Work to be completed: Report, in full, each line of the records that contains the string "height".
>> begin Excerpted data
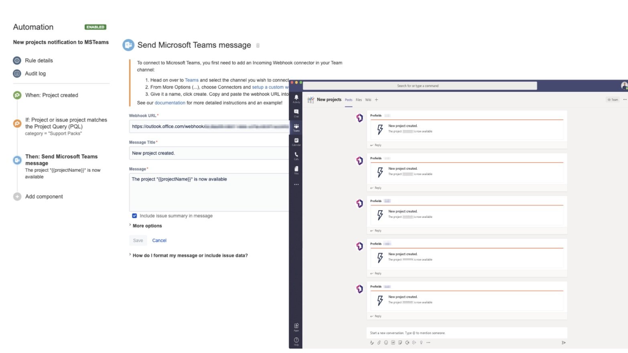Open the documentation link
Screen dimensions: 628x353
tap(170, 103)
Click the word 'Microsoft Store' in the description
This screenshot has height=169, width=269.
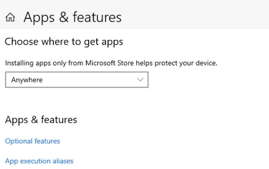coord(110,63)

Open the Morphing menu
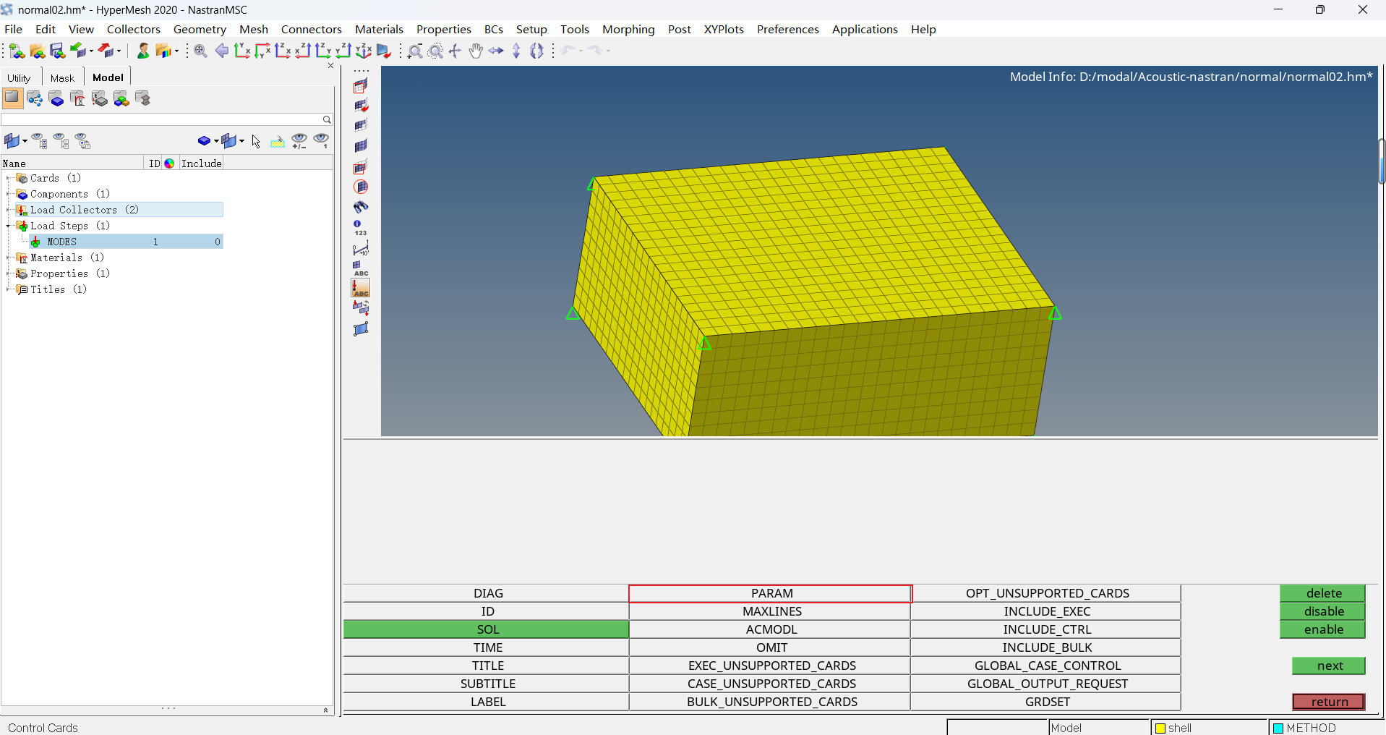point(628,30)
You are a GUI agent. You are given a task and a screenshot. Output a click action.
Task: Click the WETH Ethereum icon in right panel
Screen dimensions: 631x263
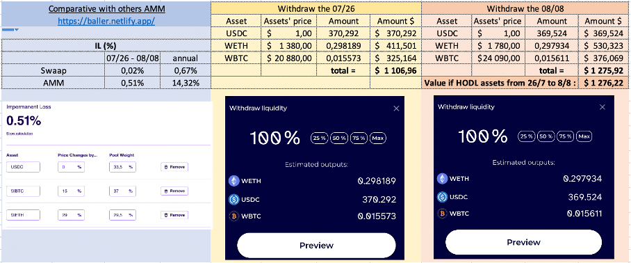pyautogui.click(x=442, y=178)
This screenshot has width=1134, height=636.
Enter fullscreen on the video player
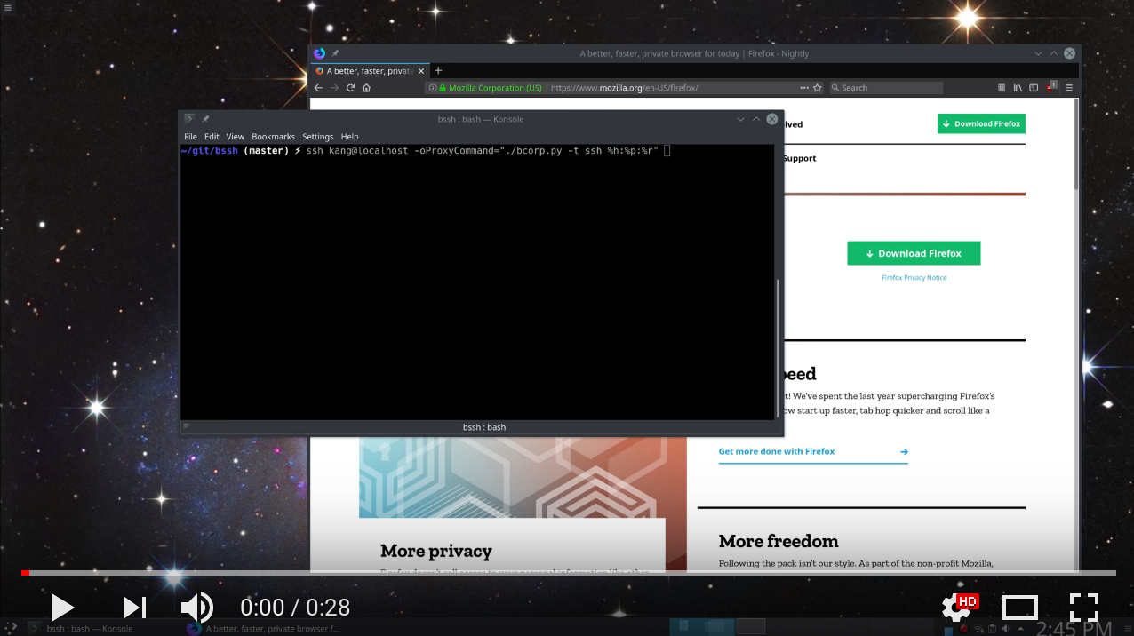[1084, 608]
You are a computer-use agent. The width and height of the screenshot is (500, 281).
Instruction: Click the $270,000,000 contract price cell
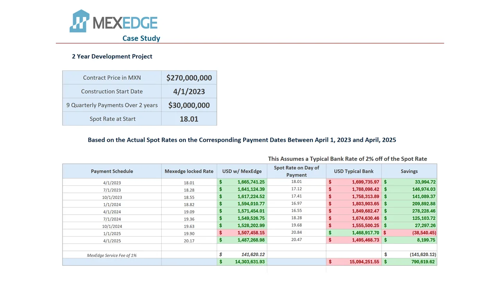[x=189, y=78]
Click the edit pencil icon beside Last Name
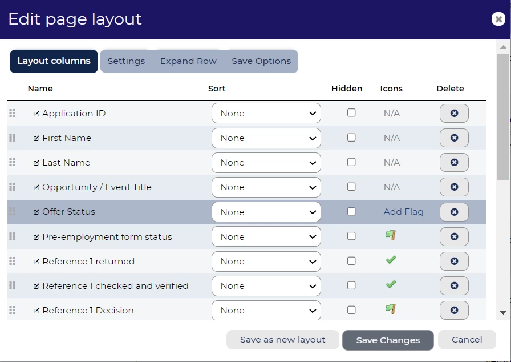The image size is (511, 362). pos(37,163)
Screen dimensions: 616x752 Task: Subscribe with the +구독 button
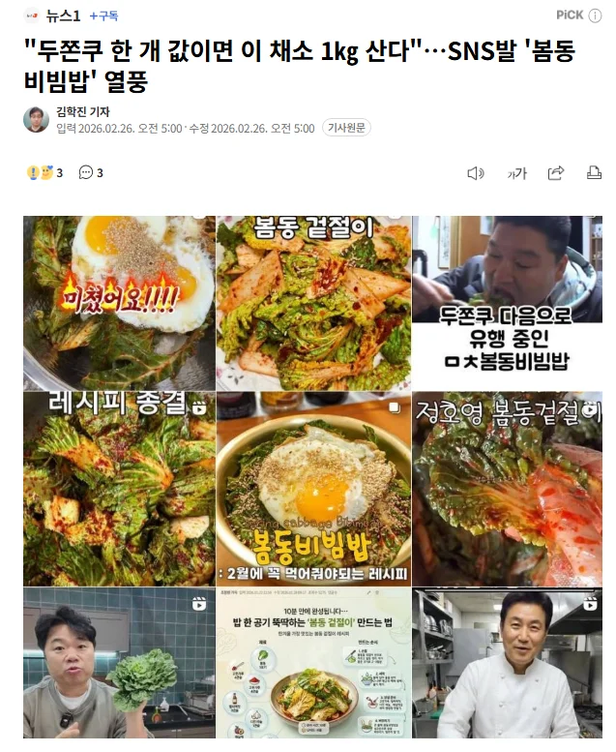[x=103, y=15]

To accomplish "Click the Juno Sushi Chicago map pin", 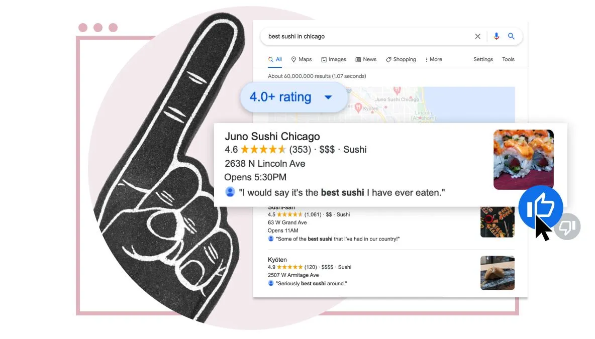I will coord(397,90).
>> end Excerpted data
In response:
This screenshot has height=169, width=269.
This screenshot has width=1134, height=636.
You are a computer-use agent. The width and height of the screenshot is (500, 281).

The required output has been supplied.